Inspired to further progress in the world of wingsuit flying, he decided to attempt the official Guinness World Records title for the Greatest horizontal distance flown in a wingsuit after reading about Florez’s attempt.
Kyle put his entire focus into setting a new record title, searching out appropriate gear and undergoing several months of highly physical jump training.
30 May 2016 marked jump day for Kyle Lobpries.
Hours before dawn, he and his team of witnesses, pilots and experts gathered in the drop zone to prepare for the trip.
He had to undergo a proper breathing and equipment check before he boarded the plane.

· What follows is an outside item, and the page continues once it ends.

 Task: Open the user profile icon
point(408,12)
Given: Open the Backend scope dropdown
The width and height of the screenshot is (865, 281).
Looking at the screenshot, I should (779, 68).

In the aircraft, Kyle experienced a moment of solitude. The feat he was about to attempt was as much a mental challenge as it was physical, and if he triumphed it would mark another stride forward in the emergent sport of wingsuiting.
But after he launched himself from the plane, he encountered a serious problem with his breathing apparatus.

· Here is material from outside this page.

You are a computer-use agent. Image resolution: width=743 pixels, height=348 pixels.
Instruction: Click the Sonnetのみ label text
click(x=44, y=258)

It was a desperate situation.
“I knew that if I kept inhaling the same air that my muscles would function very poorly and eventually I would become unconscious.”
The only option for Kyle would be to remove his mask to regain proper ventilation – but he couldn’t do that without moving his arms and legs, which were the only things allowing him to control his flight through the air. In a matter of five minutes, the recycled oxygen would become detrimental to his health, forcing him either to forgo his attempt or deliberately drop to lower altitudes to be able to breathe without such intense pressure blocking his flow of air.
Mid-freefall, Kyle made his decision: he chose the drop.
Swiftly gathering his limbs towards his body, he was able to reduce his surface area enough to drop to lower regions of the atmosphere and adjust the mask. He also discovered that if he made a certain motion with his face, it would prevent the problem from happening again.
“I entered a continuous cycle of mentally checking and correcting all the details of my learned max glide body position, from my head and shoulders down to the tips of my fingers and toes,” he recalled. “I did this repeatedly to help keep my mind off the intensifying lactic acid burn in my shoulders, calves and core, while watching the Earth glide past below me.”
After that uncertain start the experienced naval aviator was now able to enjoy the remainder of his flight, going on to successfully claim a new world record having covered a horizontal distance of 30.406 km (18.89 miles).